> [WHAT IS EXPECTED]
Below are the records; give again exactly the line with "Instruction: Click the Block", the line with "Open the Resource Groups menu", and each line that lies between them, and nothing besides.

> [DATA]
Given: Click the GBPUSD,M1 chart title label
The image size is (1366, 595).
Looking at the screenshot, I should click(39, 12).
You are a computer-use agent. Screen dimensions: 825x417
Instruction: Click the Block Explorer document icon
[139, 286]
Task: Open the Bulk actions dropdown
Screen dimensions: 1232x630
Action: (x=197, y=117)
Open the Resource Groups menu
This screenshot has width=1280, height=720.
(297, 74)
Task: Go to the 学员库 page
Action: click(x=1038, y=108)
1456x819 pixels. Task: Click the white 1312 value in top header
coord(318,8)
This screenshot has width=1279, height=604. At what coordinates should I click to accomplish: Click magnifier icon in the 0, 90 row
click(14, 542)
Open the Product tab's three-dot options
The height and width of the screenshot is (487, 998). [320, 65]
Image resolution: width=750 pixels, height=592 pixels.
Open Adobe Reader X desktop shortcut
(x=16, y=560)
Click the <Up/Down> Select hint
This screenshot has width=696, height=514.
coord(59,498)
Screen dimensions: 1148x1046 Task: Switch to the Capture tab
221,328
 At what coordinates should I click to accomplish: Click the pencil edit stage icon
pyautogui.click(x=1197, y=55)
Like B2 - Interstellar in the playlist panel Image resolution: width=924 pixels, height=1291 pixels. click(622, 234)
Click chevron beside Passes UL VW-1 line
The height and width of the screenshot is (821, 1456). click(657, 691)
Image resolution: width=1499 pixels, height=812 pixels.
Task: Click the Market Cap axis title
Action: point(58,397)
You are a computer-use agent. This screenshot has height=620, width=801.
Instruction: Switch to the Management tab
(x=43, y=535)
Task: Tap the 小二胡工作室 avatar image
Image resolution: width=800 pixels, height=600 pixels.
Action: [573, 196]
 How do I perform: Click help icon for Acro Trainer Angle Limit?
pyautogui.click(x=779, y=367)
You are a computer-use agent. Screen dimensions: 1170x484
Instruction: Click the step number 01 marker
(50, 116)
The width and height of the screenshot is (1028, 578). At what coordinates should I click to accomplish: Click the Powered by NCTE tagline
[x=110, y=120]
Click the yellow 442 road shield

> [ANSWER TO THIS TASK]
Instruction: Click the Block Explorer document icon
[139, 286]
Task: Open the Bulk actions dropdown
Screen dimensions: 1232x630
Action: (x=197, y=117)
Open the Resource Groups menu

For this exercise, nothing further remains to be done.